So recently, I read this from Adam Silver. He complained about the NBA media not talking enough about tactical aspects of the game:

“I think where we can all do a better job, and again I’m not just pointing to the media here, is talking more about the game. My frustration a bit, I think sometimes the color commentary in our games gets reduced to, ‘this team wanted it more’ or ‘this team tried harder.'”

[…]

Said Silver: “There’s really complex defenses, what is the offense like? Why is this team losing the way they are? Why is this team successful? Explain what the pick and roll is … explain what’s happening on the court.”

Reductive analysis reinforces the idea that basketball is just a game of individuals and athletic feats. Silver believes that in order to raise interest in every team every night, the discussion needs to be more granular and more celebratory.

“There is this sense (in football) where the coaches are viewed as these field generals, going out there with these complex schemes,” Silver told Redick, who works as an NBA analyst at ESPN. “Then in basketball, it’s just about athleticism. That somehow the coach’s job is just to get the guys to play hard. Rather than … these incredibly sophisticated defenses and offenses.”

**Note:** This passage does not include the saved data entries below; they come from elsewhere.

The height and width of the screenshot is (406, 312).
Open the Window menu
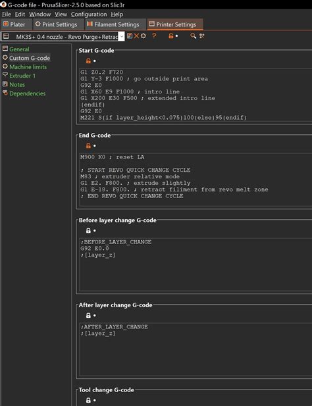pyautogui.click(x=40, y=14)
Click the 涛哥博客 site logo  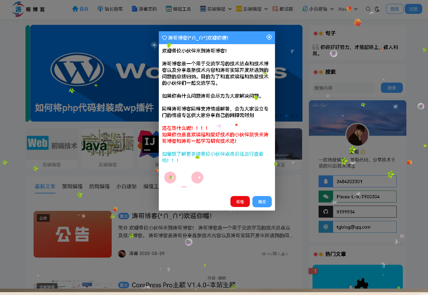pyautogui.click(x=28, y=9)
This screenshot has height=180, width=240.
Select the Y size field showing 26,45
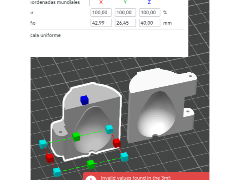[125, 23]
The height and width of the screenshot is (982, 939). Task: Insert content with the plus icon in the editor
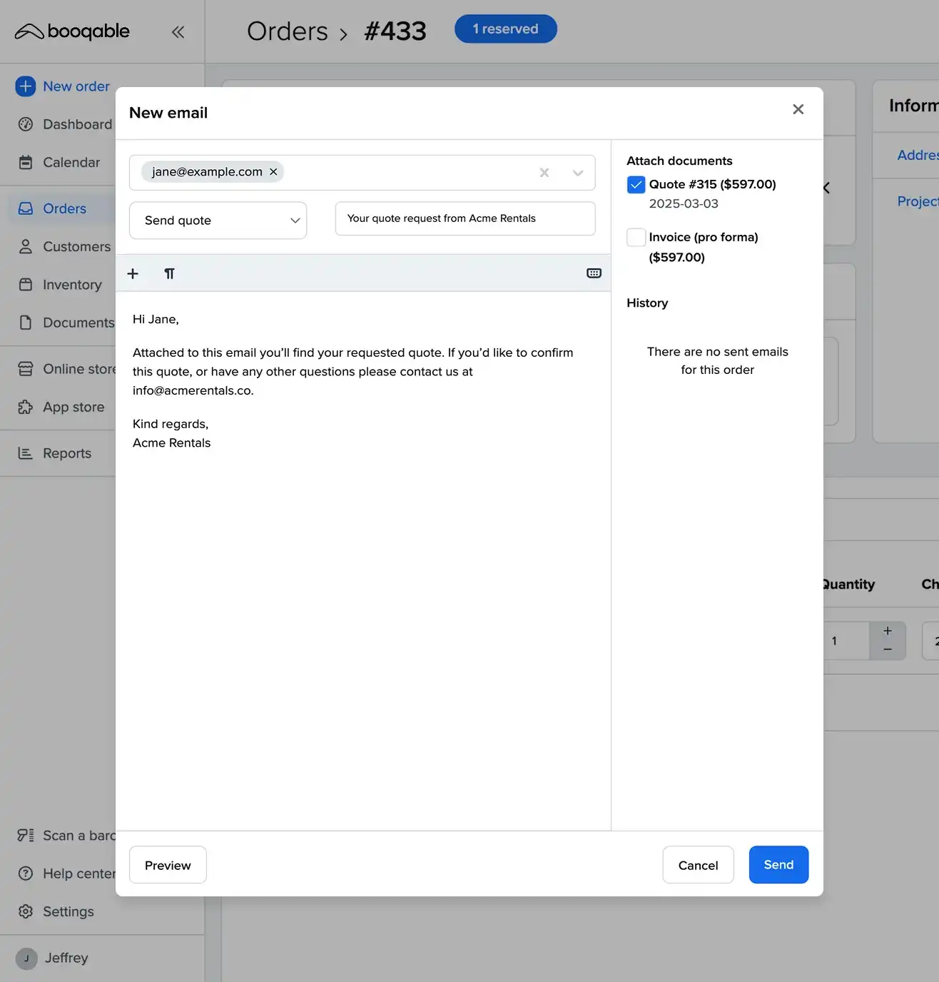(133, 273)
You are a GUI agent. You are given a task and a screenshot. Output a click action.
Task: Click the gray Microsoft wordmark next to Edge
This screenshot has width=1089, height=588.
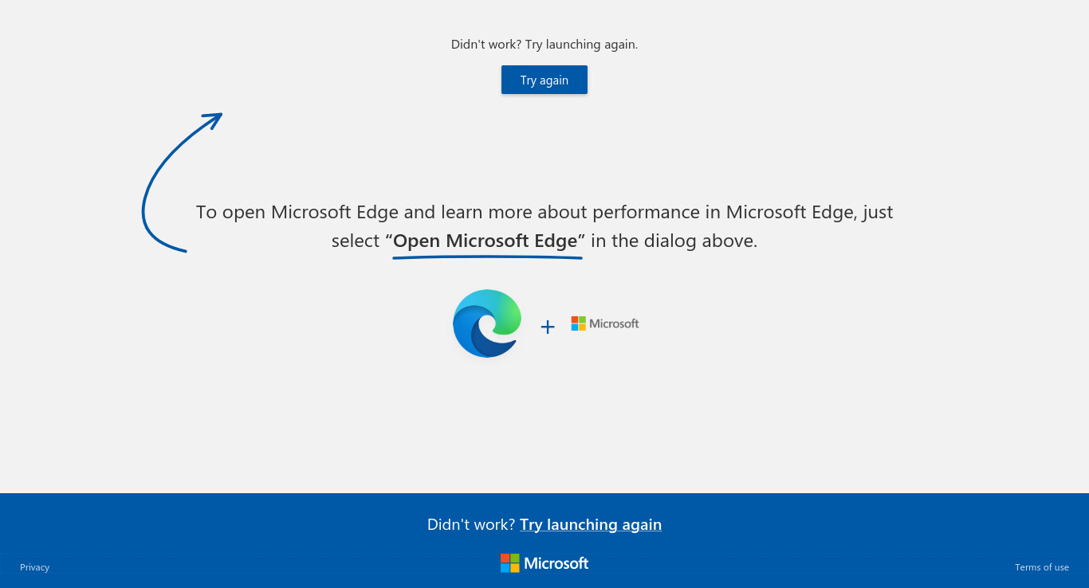point(614,323)
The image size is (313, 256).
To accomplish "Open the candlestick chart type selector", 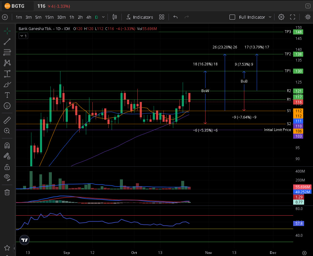I will [115, 17].
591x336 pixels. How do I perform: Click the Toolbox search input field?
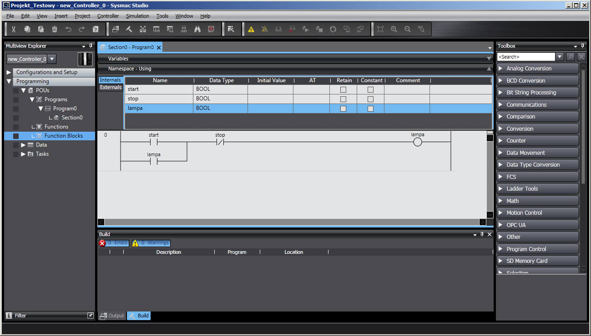coord(526,57)
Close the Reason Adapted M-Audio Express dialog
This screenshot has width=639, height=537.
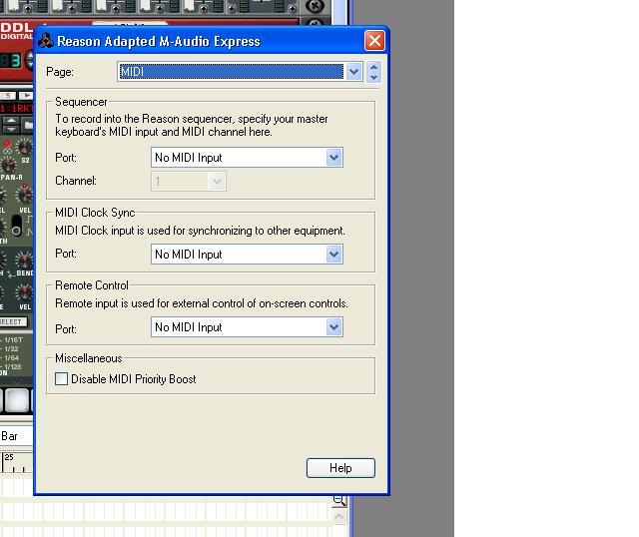click(x=374, y=41)
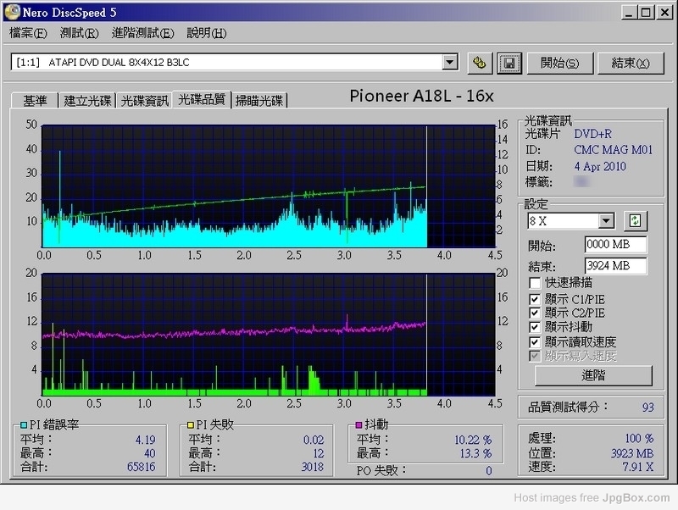Click the yellow PI 失敗 legend square

pos(192,424)
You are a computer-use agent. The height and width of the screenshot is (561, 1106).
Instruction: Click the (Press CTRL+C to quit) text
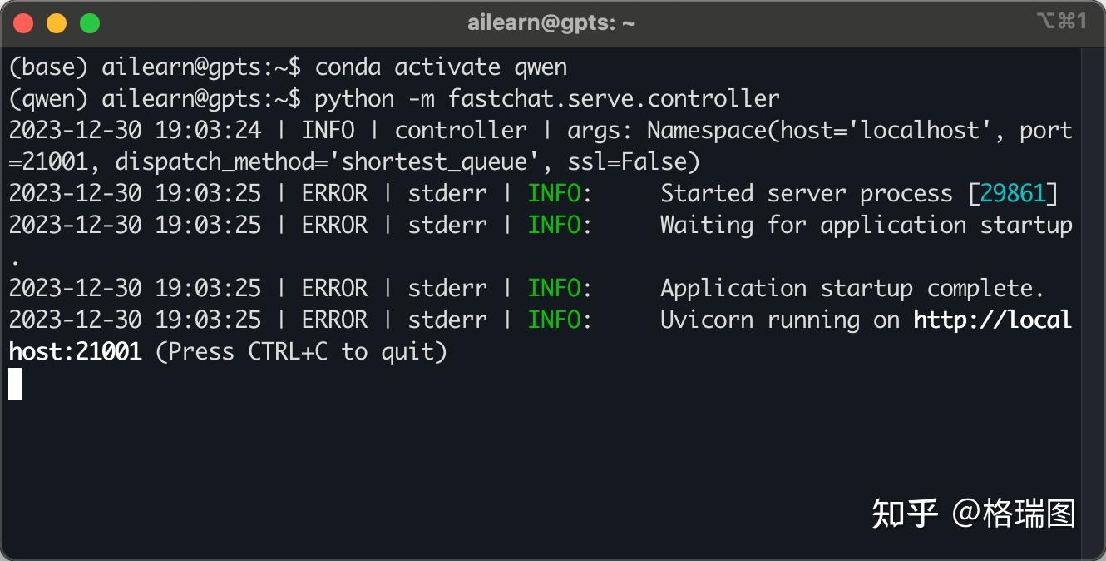tap(301, 352)
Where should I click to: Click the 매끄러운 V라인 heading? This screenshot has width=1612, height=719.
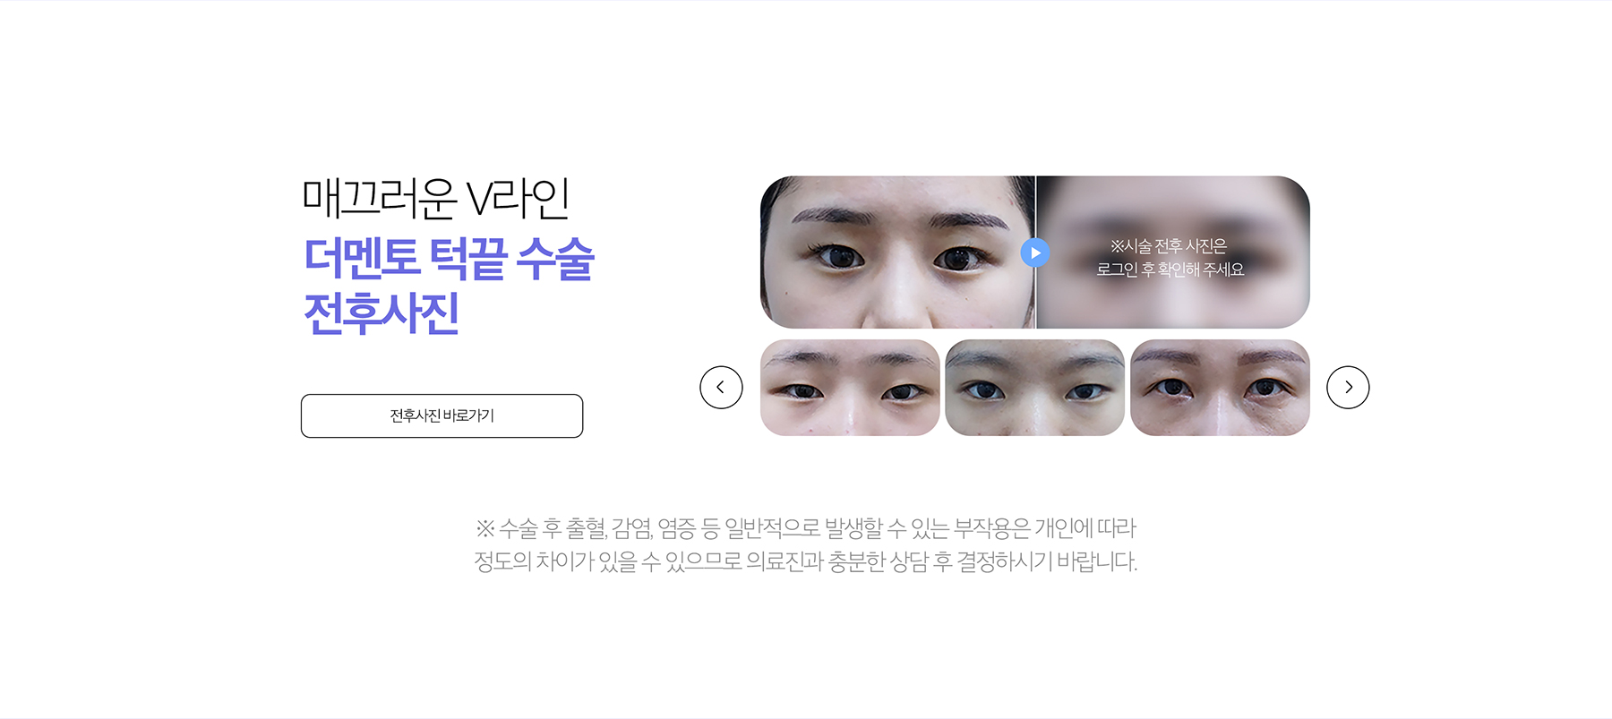coord(436,199)
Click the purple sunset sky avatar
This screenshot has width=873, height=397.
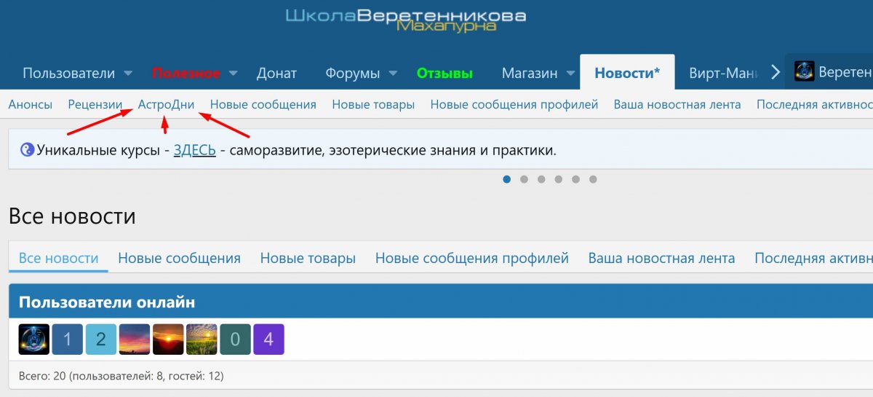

That leads me to the question: How much is the success in Basketball really about tactics/strategy and how much is it about individual quality? Can coaches in the NFL (or in other sports) on average do more to win their team games primarily on good tactics and good coaching than coaches in NBA? Or are those sports similar in terms of how much influence a coach can have?

Is the NFL more about collective strategy and the NBA more about individual athleticism/skills?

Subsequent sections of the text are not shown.